Disclaimer: To keep the creative integrity of the featured pieces, the following excerpts contain profanity.
Co-hosts Regie Cabico and Danielle Evennou kicked off the Sparkle Queer Open Mic night as they entertained the crowd with friendly banter and Judy Garland impressions at Busboys and Poets on 14th Street Sunday night.
“If you do something extremely homophobic, people will let you know and we will beat you with a rainbow,” Cabico warned the audience with a smile.
The open mic night featured 12 performers who signed up and covered topics ranging from Justin Bieber and underwear to gender issues and sexual harassment.
Event highlights included performances by Sarah Browning, author of Whiskey in the Garden of Eden, poet Zaira James, spoken word artist Tolonda Henderson and former University of Maryland student Tyler Vile.
Vile, 21, made an impression with her poem concerning the harsh reality of street harassment for being transgender.

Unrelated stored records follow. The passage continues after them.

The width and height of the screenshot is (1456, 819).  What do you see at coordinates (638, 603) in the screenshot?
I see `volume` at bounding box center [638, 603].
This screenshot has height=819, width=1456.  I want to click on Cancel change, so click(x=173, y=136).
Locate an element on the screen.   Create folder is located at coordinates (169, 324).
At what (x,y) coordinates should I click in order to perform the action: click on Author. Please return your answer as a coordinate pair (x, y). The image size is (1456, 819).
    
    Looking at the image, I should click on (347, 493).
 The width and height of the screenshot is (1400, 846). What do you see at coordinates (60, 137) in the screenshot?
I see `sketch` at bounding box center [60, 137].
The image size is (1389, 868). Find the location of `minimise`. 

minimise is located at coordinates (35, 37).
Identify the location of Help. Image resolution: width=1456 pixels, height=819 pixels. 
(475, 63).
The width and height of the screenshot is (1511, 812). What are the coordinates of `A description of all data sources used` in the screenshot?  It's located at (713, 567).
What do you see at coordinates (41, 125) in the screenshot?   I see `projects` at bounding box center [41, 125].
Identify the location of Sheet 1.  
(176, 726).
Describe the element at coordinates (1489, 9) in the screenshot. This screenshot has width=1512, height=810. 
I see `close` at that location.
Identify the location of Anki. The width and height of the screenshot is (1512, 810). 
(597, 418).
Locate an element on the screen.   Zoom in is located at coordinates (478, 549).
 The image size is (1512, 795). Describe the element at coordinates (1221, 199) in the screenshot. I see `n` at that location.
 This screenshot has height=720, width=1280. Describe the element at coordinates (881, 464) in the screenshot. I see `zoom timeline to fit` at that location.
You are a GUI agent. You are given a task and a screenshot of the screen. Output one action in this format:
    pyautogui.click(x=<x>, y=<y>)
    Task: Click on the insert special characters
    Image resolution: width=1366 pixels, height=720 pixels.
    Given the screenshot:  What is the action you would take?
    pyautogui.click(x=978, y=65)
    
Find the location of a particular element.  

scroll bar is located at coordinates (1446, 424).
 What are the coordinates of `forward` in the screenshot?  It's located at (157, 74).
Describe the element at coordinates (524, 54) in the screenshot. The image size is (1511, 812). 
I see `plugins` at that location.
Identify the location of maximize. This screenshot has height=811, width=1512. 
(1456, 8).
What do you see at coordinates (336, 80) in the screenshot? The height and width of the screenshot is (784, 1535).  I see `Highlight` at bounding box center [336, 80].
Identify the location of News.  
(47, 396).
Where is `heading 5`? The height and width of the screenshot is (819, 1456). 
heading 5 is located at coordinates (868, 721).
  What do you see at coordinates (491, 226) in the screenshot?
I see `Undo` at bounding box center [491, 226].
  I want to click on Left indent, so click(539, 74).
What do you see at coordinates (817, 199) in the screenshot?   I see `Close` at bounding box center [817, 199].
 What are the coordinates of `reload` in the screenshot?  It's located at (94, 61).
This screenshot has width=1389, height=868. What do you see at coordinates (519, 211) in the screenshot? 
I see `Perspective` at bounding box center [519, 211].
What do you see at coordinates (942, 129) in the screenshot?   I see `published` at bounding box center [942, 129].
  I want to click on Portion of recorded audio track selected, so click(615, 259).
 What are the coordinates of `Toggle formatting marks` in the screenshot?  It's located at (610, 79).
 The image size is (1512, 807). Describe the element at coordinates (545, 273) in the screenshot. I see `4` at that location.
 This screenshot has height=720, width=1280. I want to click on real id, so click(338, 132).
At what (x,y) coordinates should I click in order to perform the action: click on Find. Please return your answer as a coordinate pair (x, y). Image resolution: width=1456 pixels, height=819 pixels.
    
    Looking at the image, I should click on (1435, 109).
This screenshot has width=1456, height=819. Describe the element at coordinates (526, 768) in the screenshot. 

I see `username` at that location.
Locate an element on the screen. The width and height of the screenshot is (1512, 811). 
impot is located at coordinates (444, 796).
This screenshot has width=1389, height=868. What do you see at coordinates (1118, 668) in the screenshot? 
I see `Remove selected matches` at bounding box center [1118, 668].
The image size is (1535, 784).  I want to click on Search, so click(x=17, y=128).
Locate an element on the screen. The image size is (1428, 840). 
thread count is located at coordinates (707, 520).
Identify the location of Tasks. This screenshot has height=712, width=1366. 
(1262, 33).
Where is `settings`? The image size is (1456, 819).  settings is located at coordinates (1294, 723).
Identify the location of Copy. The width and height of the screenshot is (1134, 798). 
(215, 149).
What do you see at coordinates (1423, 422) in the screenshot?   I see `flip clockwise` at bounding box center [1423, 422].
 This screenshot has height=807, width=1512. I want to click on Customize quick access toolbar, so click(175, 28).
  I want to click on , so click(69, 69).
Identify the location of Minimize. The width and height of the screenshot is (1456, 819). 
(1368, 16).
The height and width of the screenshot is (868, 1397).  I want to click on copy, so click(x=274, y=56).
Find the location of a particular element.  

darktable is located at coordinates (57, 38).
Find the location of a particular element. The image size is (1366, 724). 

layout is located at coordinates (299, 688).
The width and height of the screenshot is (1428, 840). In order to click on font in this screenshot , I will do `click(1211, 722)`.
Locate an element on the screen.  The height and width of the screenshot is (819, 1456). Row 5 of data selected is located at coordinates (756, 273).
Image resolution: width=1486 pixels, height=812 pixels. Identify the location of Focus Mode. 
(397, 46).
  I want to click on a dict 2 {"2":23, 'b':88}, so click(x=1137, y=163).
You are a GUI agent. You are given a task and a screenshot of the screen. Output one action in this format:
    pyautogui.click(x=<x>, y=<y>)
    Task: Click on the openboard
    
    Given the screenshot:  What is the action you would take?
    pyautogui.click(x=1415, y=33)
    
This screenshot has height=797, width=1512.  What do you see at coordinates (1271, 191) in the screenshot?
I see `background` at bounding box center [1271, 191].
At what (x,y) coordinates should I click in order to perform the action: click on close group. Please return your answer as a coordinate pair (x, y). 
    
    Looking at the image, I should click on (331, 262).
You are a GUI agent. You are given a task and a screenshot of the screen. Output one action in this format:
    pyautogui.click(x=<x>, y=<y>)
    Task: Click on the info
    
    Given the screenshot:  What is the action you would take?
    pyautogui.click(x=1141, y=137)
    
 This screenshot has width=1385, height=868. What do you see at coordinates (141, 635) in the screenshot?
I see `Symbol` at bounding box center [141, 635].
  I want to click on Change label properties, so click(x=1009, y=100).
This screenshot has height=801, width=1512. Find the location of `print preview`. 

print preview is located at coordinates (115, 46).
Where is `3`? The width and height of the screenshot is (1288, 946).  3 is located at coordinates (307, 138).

“Hey are you a man or a woman?” the Baltimore native read from her poem. “Oh, you’re a man. But you’re pretty enough that I’d still fuck you.”
The crowd stayed silent as Vile continued to recite raw, degrading insults thrown at her for being disabled, as well as transgender.
“Aren’t you enough of a freak? Why are you trying to be a woman?” Vile read.
Her poem ended with “why don’t you suck it, and find out,” resulting with audience applause.
Vile, also a former member of The Jiménez-Porter Writers’ House, dropped out of school last year when her parents refused to continue to finance her education after she came out to them, she said.
“That’s when I left and moved out,” Vile said.
Vile said she attended Sparkle for the first time last April when she read aloud a poem she had written on a napkin. Following her performance, Cabico immediately came up to Vile, hugged her and told her to stick around.
And she has.
“I’m hooked,” Vile said.
James, who took a bus from New York to attend Sparkle for the first time, read poems about gender issues, facing fears, experiencing derogatory catcalls and sexual experiences.
“That shit was awkward,” the 20-year-old said about her first time with a woman.
Henderson, who celebrated her 37th birthday Sunday night, is also a librarian at George Washington University, which fueled her piece, “Shit Librarians Say.”
“Yes, you need a graduate degree to be a librarian,” Henderson said. “No, I am not afraid of losing my job because everything is on the Internet. Everything is NOT on the Internet.”
Henderson first began writing poetry about three years ago. Since then, she has been regularly attending Sparkle and other open mic events.
“Tolonda has definitely been our most frequent reader in the open mic and I feel she really has put herself together as a strong spoken word feature,” Cabico said.
Sparkle is held the first Sunday of every month at the same location at Busboys and is open to everyone and anyone.
Last Sunday, nearly 60 Sparkle regulars and newcomers filled the venue.
Sparkle is more than just a poetic event, Vile said. This is one of the few places where she feels a true sense of community.
Henderson agreed. There weren’t a lot of “queer-friendly spaces” in her life before Sparkle, she said.
“There isn’t a lot of homophobic speech in D.C., but there is a lot of heteronormativity,” she said. “It’s really nice to have a space where the assumptions are flipped on their heads.”
It was also gratifying to see how many people came out to the event, Henderson said, because there were often times when there was a smaller crowd.
“I feel proud of what Danielle and I have been doing and to see this catapult of enthusiasm and heart on U Street,” Cabico said.